Venus de toute la Pologne, les manifestants - arborant les couleurs polonaises blanc et rouge et celles de l’Union européenne - ont répondu à l’appel du chef du principal parti d’opposition centriste (Plateforme civique, PO), l’ancien chef du Conseil européen Donald Tusk, pour protester contre « la vie chère, l’escroquerie et le mensonge, en faveur de la démocratie, des élections libres et de l’UE ». Les dirigeants de la majorité des partis d’opposition ont encouragé leurs partisans à rejoindre la grande marche contre le parti nationaliste populiste au pouvoir, Droit et Justice (PiS), son chef Jaroslaw Kaczynski et ses alliés.
« La démocratie meurt en silence »
« Ça suffit ! », « On ne veut pas une Pologne autoritaire », « Le PiS c’est la vie chère », clamaient des pancartes dirigées contre la majorité au pouvoir en Pologne depuis bientôt huit ans. « Notre gouvernement est autoritaire. Ils veulent faire de la Pologne un pays qui ressemble à la Russie », a déclaré à l’AFP Karolina Sieminska, étudiante en français de 22 ans. Des cœurs blanc et rouge collés sur la poitrine, les responsables de la PO ont conduit la marche le long de la Voie royale dans la capitale polonaise, en compagnie du leader légendaire du premier syndicat libre du monde communiste dans les années 1980 Lech Walesa, prix Nobel de la paix en 1983.
Longtemps absent de la scène politique, Lech Walesa a indiqué avoir attendu « patiemment » le jour où le parti nationaliste et son leader Kaczynski devront s’en aller. « M. Kaczynski, on est venu vous chercher. Ce jour est bien arrivé », a-t-il estimé.
Dans son discours, Donald Tusk, la bête noire du pouvoir en place, a souligné que l’actuelle mission de l’opposition est « d’importance comparable » à celle des années 1980 et la lutte contre le communisme à l’époque. « La démocratie meurt en silence. A compter d’aujourd’hui, il n’y aura plus de silence », a-t-il lancé devant une marée humaine serrée au seuil de la Vieille ville, sous un soleil magnifique. « Pour que la démocratie ne meure pas, malgré les attentats quotidiens du PiS de Kaczynski contre ses bases mêmes », a-t-il précisé.
Une date d’anniversaire historique
La majorité des sondages prévoient une victoire électorale du PiS, crédité d’environ 30-35 % des intentions de vote, mais sans obtenir une majorité. Si les différents partis d’opposition gardent leur taux de soutien actuel et s’avèrent capables de s’entendre, ils ont toutes les chances de prendre le pouvoir. Selon Piotr Mroz, 62 ans, travailleur du bâtiment, qui a fait près de 600 km pour venir à Varsovie depuis sa ville de Szczecin (nord-ouest), « si ça ne change pas maintenant on aura ici la Hongrie ou la Turquie », pays souvent accusés de violations de règles démocratiques.
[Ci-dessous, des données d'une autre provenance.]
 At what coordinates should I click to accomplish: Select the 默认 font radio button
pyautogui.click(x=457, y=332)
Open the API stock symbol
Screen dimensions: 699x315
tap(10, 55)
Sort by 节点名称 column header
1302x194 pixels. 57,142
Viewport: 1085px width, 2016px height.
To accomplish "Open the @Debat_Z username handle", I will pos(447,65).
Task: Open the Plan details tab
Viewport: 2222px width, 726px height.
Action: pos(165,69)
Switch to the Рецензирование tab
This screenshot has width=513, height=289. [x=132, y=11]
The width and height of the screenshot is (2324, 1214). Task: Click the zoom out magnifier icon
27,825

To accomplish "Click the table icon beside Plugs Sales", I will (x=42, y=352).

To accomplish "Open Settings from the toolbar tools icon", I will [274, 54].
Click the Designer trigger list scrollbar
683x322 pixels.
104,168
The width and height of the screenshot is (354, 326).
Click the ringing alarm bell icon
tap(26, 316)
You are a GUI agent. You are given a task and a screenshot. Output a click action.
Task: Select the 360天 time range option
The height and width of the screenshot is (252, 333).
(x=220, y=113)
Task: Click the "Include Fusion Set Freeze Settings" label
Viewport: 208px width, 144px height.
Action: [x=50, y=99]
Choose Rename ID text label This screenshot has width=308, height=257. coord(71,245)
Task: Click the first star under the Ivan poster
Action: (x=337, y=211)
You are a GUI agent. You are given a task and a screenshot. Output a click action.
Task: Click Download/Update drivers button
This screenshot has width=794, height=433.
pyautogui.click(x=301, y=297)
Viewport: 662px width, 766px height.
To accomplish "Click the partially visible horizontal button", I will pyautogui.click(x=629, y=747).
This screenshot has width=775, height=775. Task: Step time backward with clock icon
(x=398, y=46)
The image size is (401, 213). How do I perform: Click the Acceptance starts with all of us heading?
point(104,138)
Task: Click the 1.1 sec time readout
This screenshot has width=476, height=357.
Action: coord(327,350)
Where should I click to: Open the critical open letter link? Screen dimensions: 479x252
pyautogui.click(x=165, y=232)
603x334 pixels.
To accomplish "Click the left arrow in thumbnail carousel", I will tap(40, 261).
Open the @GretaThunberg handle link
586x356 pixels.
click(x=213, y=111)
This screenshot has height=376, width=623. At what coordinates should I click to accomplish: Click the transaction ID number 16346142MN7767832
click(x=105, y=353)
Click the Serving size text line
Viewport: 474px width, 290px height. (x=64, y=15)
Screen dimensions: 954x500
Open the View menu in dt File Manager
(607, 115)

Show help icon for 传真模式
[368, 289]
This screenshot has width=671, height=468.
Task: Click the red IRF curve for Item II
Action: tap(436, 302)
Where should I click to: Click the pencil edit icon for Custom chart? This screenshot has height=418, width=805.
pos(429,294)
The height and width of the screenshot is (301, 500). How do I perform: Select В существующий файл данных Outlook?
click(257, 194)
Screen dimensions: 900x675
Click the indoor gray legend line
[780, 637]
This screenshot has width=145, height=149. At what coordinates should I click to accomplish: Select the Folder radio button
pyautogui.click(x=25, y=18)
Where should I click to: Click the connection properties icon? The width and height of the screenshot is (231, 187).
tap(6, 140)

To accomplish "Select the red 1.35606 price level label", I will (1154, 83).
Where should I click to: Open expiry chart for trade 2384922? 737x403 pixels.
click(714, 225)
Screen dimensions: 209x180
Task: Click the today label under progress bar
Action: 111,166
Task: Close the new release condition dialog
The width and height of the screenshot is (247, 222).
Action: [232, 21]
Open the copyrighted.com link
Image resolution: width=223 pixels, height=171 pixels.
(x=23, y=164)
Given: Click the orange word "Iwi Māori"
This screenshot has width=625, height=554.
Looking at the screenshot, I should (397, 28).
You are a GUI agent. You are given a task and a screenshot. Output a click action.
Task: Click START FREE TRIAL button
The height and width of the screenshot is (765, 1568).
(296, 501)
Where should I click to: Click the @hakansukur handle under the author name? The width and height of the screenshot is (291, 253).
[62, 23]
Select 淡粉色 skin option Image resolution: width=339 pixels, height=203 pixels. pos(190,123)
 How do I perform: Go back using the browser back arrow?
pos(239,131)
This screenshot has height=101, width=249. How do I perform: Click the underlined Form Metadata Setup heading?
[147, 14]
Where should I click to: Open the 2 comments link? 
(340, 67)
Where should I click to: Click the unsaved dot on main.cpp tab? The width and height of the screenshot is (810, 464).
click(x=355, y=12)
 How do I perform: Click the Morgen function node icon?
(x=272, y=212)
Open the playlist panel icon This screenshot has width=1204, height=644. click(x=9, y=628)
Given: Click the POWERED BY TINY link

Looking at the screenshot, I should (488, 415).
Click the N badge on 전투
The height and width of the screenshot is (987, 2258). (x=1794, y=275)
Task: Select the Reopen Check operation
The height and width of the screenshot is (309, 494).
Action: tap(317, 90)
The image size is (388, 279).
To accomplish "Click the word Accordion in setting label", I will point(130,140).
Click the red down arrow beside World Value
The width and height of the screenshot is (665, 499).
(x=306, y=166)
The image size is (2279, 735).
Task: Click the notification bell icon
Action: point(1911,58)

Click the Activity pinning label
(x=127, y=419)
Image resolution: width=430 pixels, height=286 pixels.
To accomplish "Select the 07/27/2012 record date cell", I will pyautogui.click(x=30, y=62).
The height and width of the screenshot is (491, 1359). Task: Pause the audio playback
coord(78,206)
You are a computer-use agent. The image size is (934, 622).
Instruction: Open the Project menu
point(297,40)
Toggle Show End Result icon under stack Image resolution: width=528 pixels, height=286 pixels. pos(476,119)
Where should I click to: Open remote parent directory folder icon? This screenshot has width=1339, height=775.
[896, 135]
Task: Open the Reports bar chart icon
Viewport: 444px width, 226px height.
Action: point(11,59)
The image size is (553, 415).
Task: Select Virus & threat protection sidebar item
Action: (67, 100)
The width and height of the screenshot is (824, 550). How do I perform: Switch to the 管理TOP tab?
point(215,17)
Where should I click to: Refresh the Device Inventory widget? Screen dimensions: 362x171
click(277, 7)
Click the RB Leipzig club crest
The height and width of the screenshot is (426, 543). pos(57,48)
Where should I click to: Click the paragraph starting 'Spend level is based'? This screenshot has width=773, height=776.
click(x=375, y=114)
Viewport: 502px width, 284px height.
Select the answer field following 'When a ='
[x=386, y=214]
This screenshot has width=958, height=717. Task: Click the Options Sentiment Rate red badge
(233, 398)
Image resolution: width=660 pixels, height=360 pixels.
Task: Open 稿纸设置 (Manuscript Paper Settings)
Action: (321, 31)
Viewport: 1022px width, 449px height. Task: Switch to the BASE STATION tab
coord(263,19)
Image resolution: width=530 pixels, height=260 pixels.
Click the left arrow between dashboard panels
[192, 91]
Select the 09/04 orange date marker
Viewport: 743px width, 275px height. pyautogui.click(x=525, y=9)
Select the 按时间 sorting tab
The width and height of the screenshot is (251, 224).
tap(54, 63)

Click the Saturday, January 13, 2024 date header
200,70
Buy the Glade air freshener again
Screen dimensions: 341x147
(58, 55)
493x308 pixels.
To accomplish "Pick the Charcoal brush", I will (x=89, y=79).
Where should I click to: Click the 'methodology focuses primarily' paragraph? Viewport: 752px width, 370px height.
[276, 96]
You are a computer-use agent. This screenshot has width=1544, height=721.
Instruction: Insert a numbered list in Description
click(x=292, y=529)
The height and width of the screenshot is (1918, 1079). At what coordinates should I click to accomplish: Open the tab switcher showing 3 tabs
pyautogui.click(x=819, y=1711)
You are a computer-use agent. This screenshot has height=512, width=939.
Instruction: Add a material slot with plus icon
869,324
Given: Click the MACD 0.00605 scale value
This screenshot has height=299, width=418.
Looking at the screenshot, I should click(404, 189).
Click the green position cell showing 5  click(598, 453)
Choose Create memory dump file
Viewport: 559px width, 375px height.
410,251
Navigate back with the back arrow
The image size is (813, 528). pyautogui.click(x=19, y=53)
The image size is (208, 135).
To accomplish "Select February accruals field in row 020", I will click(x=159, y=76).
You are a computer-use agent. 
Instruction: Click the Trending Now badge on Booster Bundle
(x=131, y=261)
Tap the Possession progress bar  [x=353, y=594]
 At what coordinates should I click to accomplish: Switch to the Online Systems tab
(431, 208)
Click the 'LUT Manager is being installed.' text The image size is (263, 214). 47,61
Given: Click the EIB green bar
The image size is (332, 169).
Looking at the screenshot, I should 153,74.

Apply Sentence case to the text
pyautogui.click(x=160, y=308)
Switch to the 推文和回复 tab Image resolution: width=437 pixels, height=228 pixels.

Dans un commentaire sarcastique, le chef du gouvernement en place, Mateusz Morawiecki, a tenté de tourner en dérision l’importance du rassemblement qu’il a comparé à « du cirque ». « Cela me fait rire un peu quand les vieux renards qui sont dans la politique depuis des années, organisent une marche antigouvernementale et la présentent comme une protestation civique spontanée », a-t-il déclaré cité par l’agence PAP.
La date de la manifestation, que l’opposition considère comme un moment décisif dans sa marche vers une éventuelle victoire électorale, est celle du 34e anniversaire des premières élections partiellement libres en Pologne, qui ont précipité la chute du communisme en Europe. Le mouvement de Lech Walesa avait alors réussi à placer 160 de ses candidats à la Chambre basse, raflant ainsi la quasi-totalité des sièges auxquels il pouvait prétendre, soit 35 % des mandats de cette assemblée, et 99 % de l’ensemble des postes de sénateurs.